__Data extract__

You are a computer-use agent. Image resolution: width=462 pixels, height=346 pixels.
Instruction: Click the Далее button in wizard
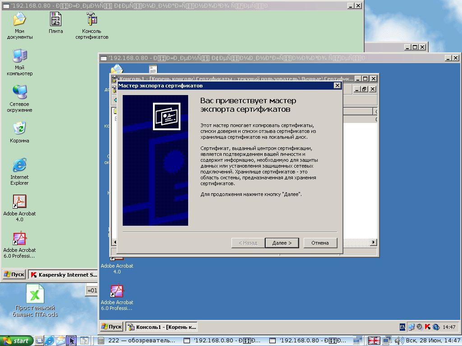tap(282, 243)
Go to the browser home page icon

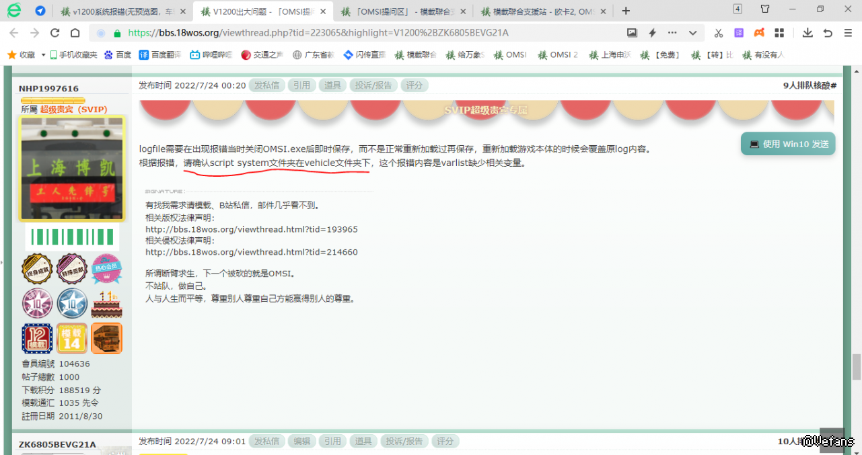[75, 33]
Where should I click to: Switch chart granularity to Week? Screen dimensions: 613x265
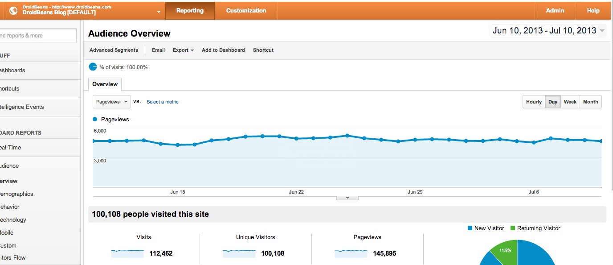[x=570, y=102]
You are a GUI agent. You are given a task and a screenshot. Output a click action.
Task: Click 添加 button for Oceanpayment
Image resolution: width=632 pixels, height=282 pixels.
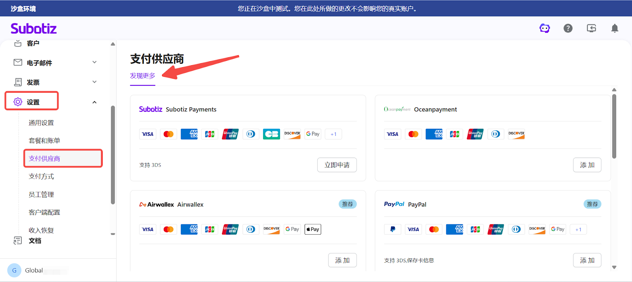tap(587, 165)
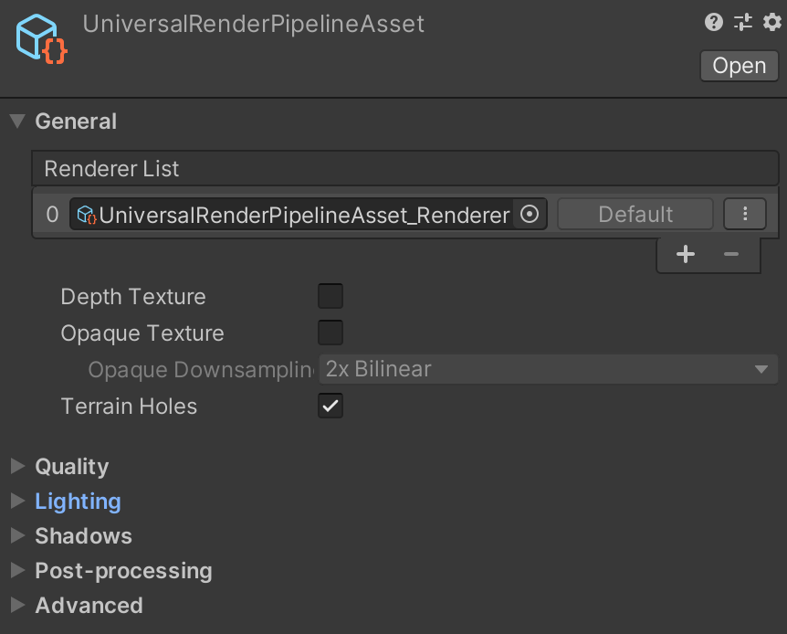Image resolution: width=787 pixels, height=634 pixels.
Task: Open the inspector settings gear icon
Action: tap(771, 22)
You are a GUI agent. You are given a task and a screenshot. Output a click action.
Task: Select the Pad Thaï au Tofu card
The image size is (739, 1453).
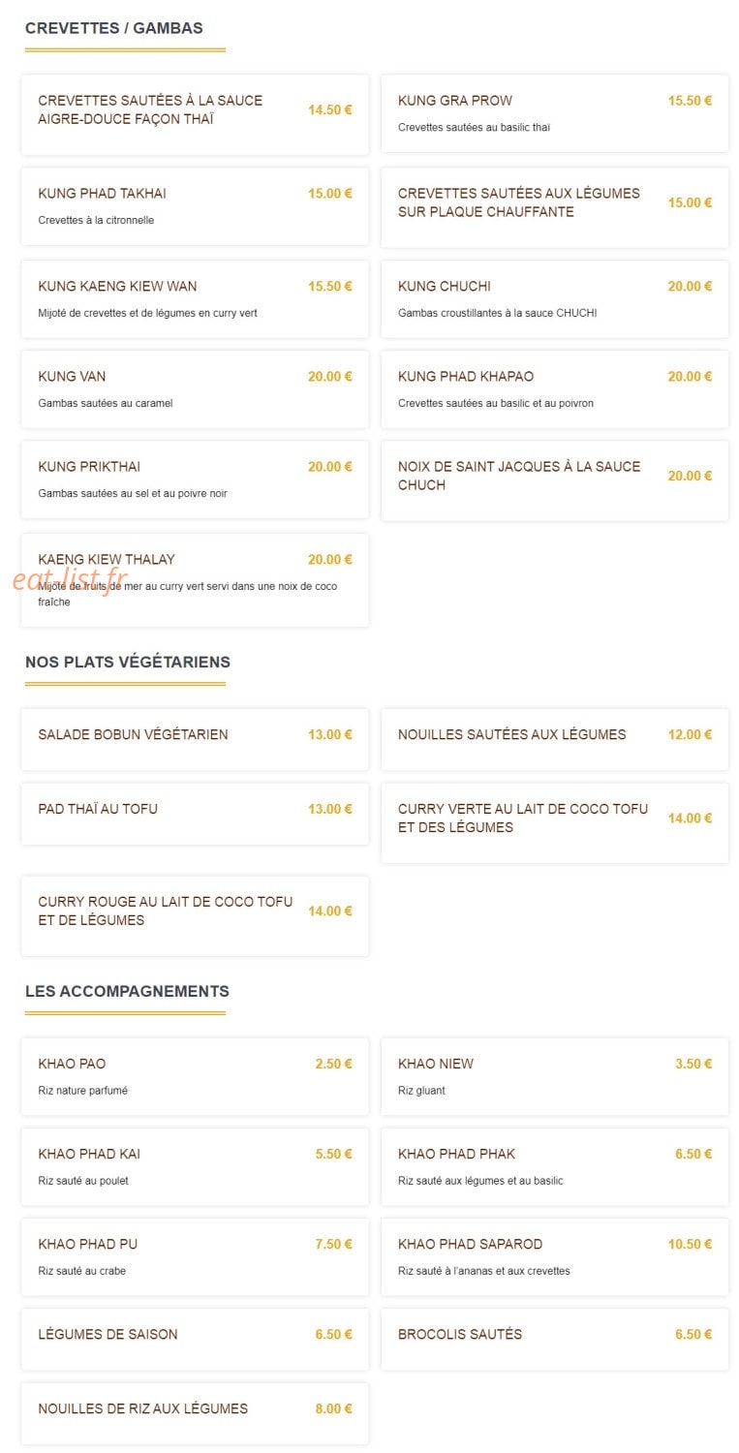(x=195, y=814)
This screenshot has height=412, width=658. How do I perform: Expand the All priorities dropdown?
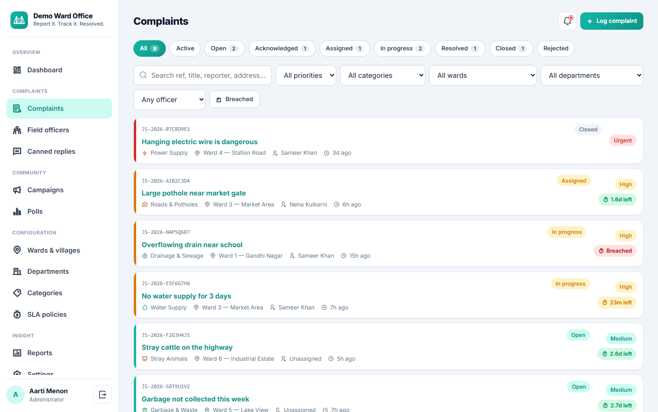(x=306, y=76)
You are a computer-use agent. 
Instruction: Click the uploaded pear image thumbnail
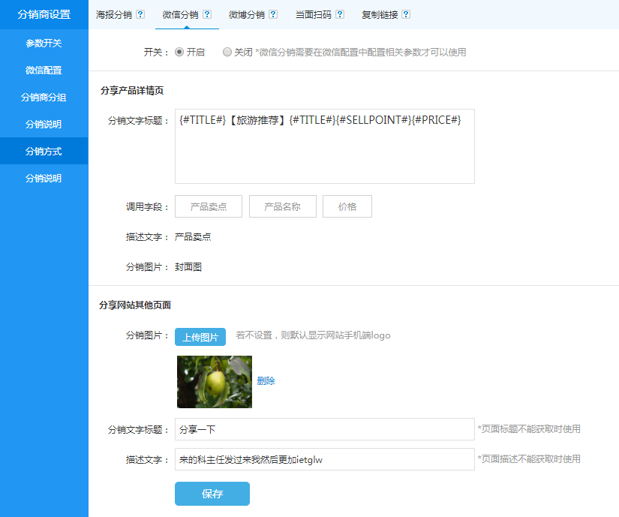[x=214, y=381]
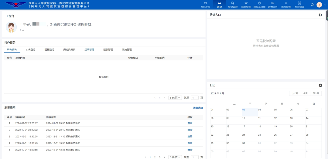The width and height of the screenshot is (328, 159).
Task: Open the 运行管理 nav icon
Action: tap(286, 3)
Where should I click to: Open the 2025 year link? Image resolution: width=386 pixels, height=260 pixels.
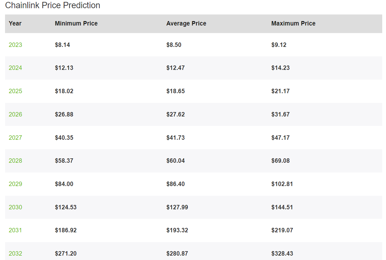click(x=15, y=91)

__Task__
Reproduce the data above in full, replacing every occurrence of "GUI agent" with "screen agent" and leaving all other text unchanged. Omit the pictures from your answer.

__Response to this exercise__
You are a computer-use agent. Image resolution: width=462 pixels, height=346 pixels.
Instruction: Click the Далее button in wizard
tap(282, 243)
Go to the browser home page icon

[75, 33]
Where should I click to: Switch chart granularity to Week? Screen dimensions: 613x265
[x=570, y=102]
You are a screen agent. You are given a task and a screenshot. Output a click action.
Task: Click 添加 button for Oceanpayment
Image resolution: width=632 pixels, height=282 pixels.
tap(587, 165)
Image resolution: width=787 pixels, height=634 pixels.
Task: Open the inspector settings gear icon
Action: tap(771, 22)
You are a screen agent. You are given a task and a screenshot. Output a click action.
Task: Select the Pad Thaï au Tofu card
The image size is (739, 1453).
(x=195, y=814)
This screenshot has height=412, width=658. How do I perform: Expand the All priorities dropdown?
(x=306, y=76)
You are a computer-use agent. 
Instruction: Click the uploaded pear image thumbnail
[x=214, y=381]
The width and height of the screenshot is (328, 159).
Task: Open the 运行管理 nav icon
Action: tap(286, 3)
Where should I click to: Open the 2025 year link? Image resolution: width=386 pixels, height=260 pixels.
click(x=15, y=91)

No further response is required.